In this Lesson we want to add 3 or more variables to observe. We also want to use third another variable to look some consistency of 2 variables we want to observe.
library(ggplot2)
?read.csv
pf = read.csv('../lesson3/pseudo_facebook.tsv',sep = "\t")
ggplot(aes(x = gender, y = age),
data = subset(pf, !is.na(gender))) +geom_boxplot()+
stat_summary(fun.y = mean, geom = "point", shape =4 )
#+ geom_histogram()
ggplot(aes(x = age, y = friend_count),
data= subset(pf, !is.na(gender)))+
geom_line(aes(color=gender), stat="summary", fun.y = median)
library(dplyr)
##
## Attaching package: 'dplyr'
##
## The following object is masked from 'package:stats':
##
## filter
##
## The following objects are masked from 'package:base':
##
## intersect, setdiff, setequal, union
pf.fc_by_age_gender <- group_by(pf,age,gender) %>%
filter(!is.na(gender))%>%
summarise(median_friend_count = median(friend_count),
mean_friend_count = mean(friend_count),
n=n())%>%
#Earlier we use groupby age,gender. because gender need to be avoided, remove one layer
#by using ungroup, and arrange by age
ungroup()%>%
arrange(age)
head(pf.fc_by_age_gender)
## Source: local data frame [6 x 5]
##
## age gender median_friend_count mean_friend_count n
## 1 13 female 148 259.1606 193
## 2 13 male 55 102.1340 291
## 3 14 female 224 362.4286 847
## 4 14 male 92 164.1456 1078
## 5 15 female 276 538.6813 1139
## 6 15 male 106 200.6658 1478
Create a line graph showing the median friend count over the ages for each gender. Be sure to use the data frame you just created, pf.fc_by_age_gender. Instructor Notes
Your code should look similar to the code we used to make the plot the first time. It will not need to make use of the stat and fun.y parameters.

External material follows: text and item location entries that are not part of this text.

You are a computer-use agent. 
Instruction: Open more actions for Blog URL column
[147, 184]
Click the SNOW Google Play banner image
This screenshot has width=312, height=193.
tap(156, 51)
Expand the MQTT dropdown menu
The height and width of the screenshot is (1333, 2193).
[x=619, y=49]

ggplot(aes(x = age, y = friend_count), data = subset(pf.1, !is.na(gender))) + geom_line(aes(color = gender), stat = ‘summary’, fun.y = median)

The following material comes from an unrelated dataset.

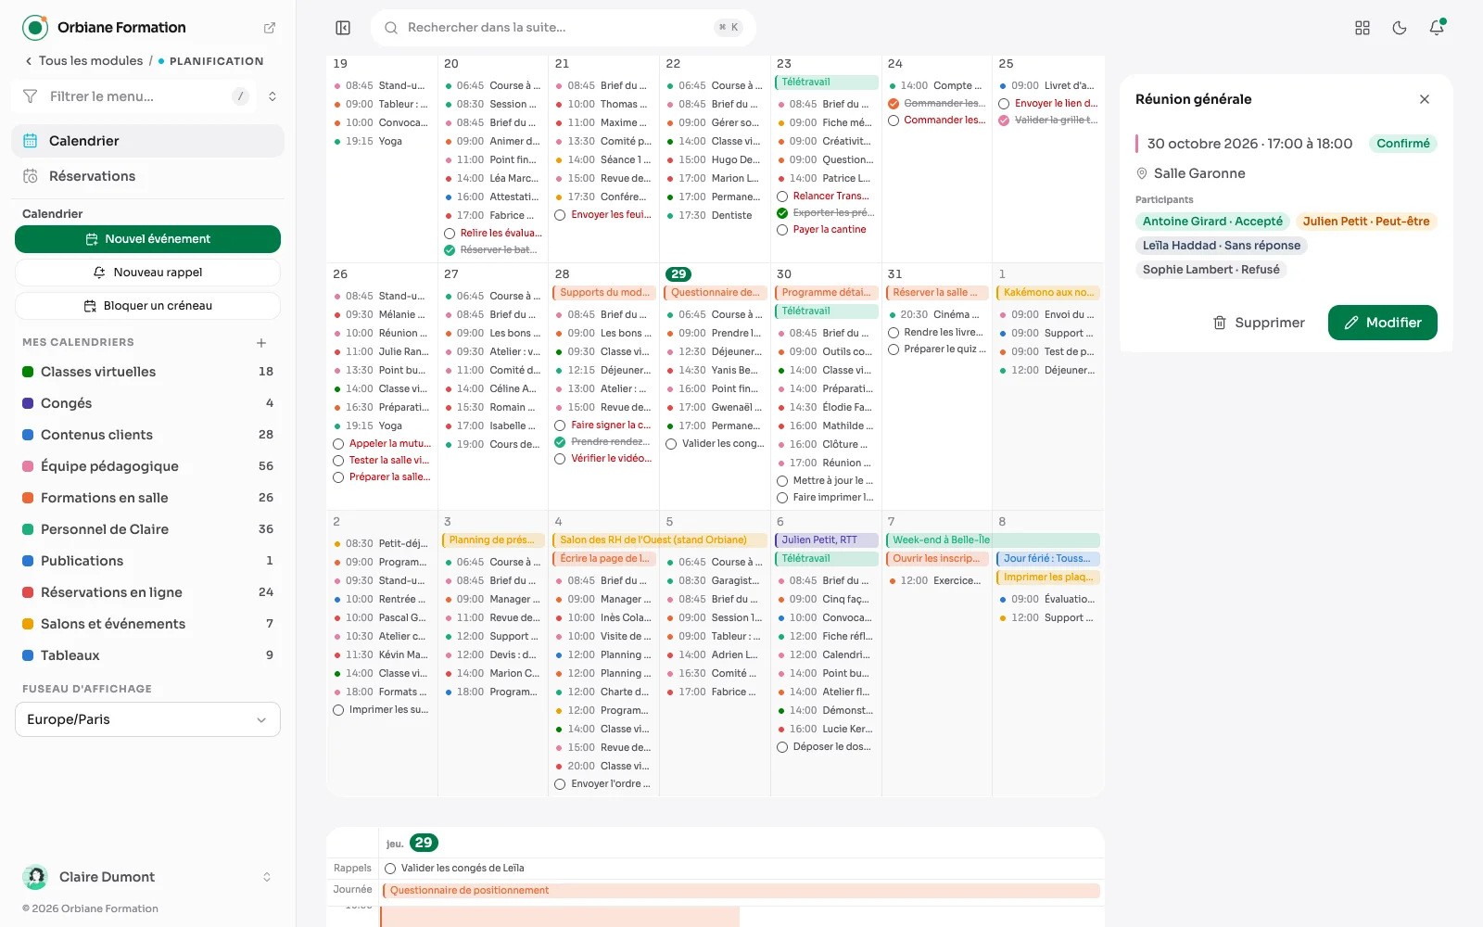Expand the Claire Dumont account menu
The image size is (1483, 927).
click(x=267, y=877)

ggplot(aes(x= age, y=median_friend_count),
data = pf.fc_by_age_gender)+
geom_line(aes(color=gender))
It???s important to use quotes around the variable name that is assigned tovalue.var.
We could also create a similar data frame using the dplyr package. pf.fc_by_age_gender.wide <- pf.fc_by_age_gender %.% group_by(age) %.% summarise(male = friend_count.median[gender = ‘male’], female = friend_count.median[gender = ‘female’], ratio = female / male) %.% arrange(age)

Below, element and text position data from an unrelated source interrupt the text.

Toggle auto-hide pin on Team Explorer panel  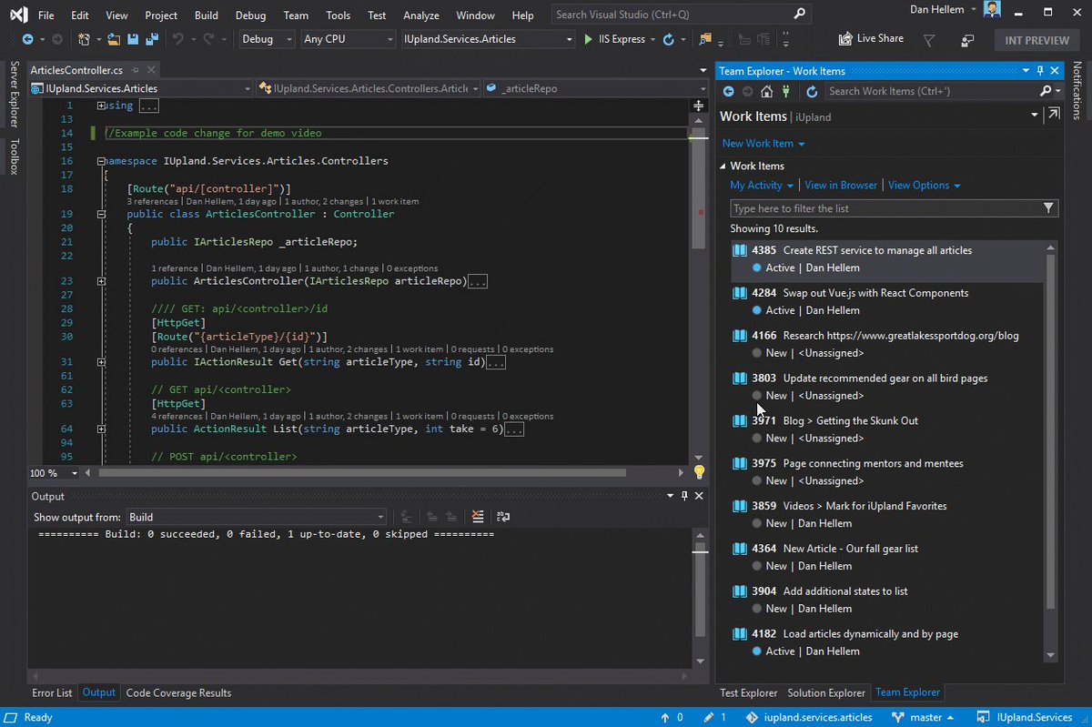point(1040,71)
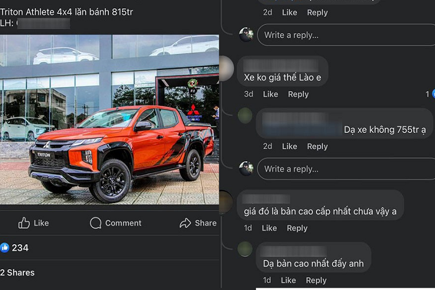Like the 'Dạ xe không 755tr ạ' comment
This screenshot has height=290, width=435.
pyautogui.click(x=289, y=146)
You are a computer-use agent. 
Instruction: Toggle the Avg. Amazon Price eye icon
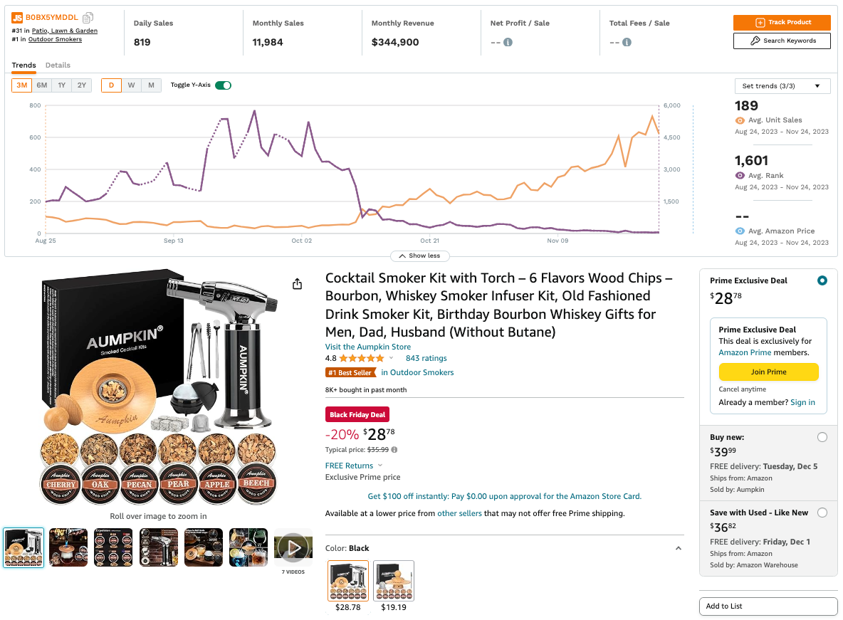pos(740,231)
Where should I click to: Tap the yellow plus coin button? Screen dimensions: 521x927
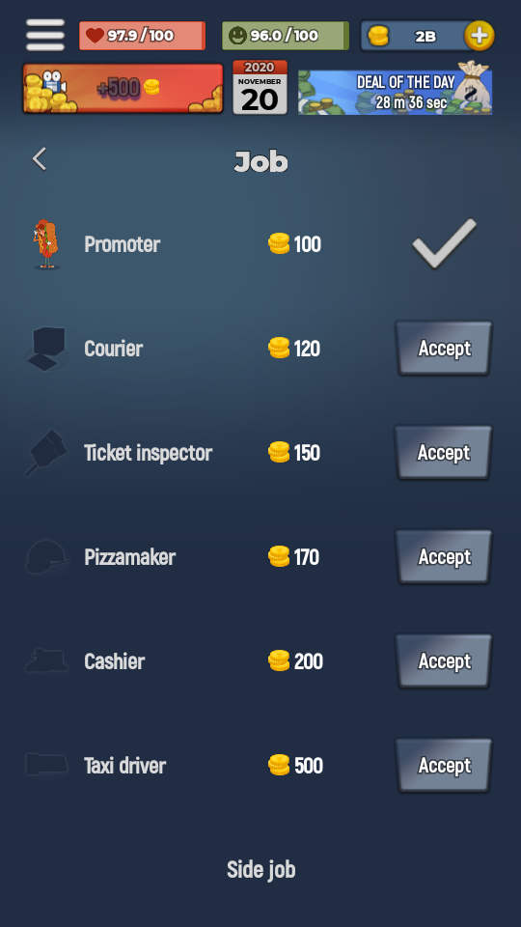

head(pf.fc_by_age_gender.wide)
library(reshape2)
pf.fc_by_age_gender.wide <- dcast(pf.fc_by_age_gender,
age~gender,#formula,left=value that kept,right=column that retain
value.var='median_friend_count')
head(pf.fc_by_age_gender.wide)
## age female male
## 1 13 148 55
## 2 14 224 92
## 3 15 276 106
## 4 16 258 136
## 5 17 245 125
## 6 18 243 122
Plot the ratio of the female to male median friend counts using the data frame pf.fc_by_age_gender.wide.
Think about what geom you should use. Add a horizontal line to the plot with a y intercept of 1, which will be the base line. Look up the documentation for geom_hline to do that. Use the parameter linetype in geom_hline to make the line dashed.
The linetype parameter can take the values 0-6: 0 = blank, 1 = solid, 2 = dashed 3 = dotted, 4 = dotdash, 5 = longdash 6 = twodash
library(ggplot2)
ggplot(aes(x=age, y = female/male),
data=pf.fc_by_age_gender.wide)+
geom_line()+
geom_hline(aes(yintercept=1),linetype=2)
Pseudo Facebook may stated that, many people join from various other countries have tendencies male having lower count than female. These shows us that for younger women, they tend to have almost twice friend count than male ***
Create a variable called year_joined in the pf data frame using the variable tenure and 2014 as the reference year.
The variable year joined should contain the year that a user joined facebook.
Instructor Notes
A common mistake is to use tenure rather than pf$tenure or with(pf, tenure…). Remember that you need to access the variable in the data frame. This is not one of the hints! :) Hint 1: Divide the tenure variable by a number. Tenure is measured in days, but we want to convert it to years. Hint 2: Subtract tenure measured in years from 2014. What does the decimal portion represent? Should we round up or round down to the closest year? Hint 3: You can use the floor() function to round down to the nearest integer. You can use the ceiling() function to round up to the nearest integer. Which one should you use?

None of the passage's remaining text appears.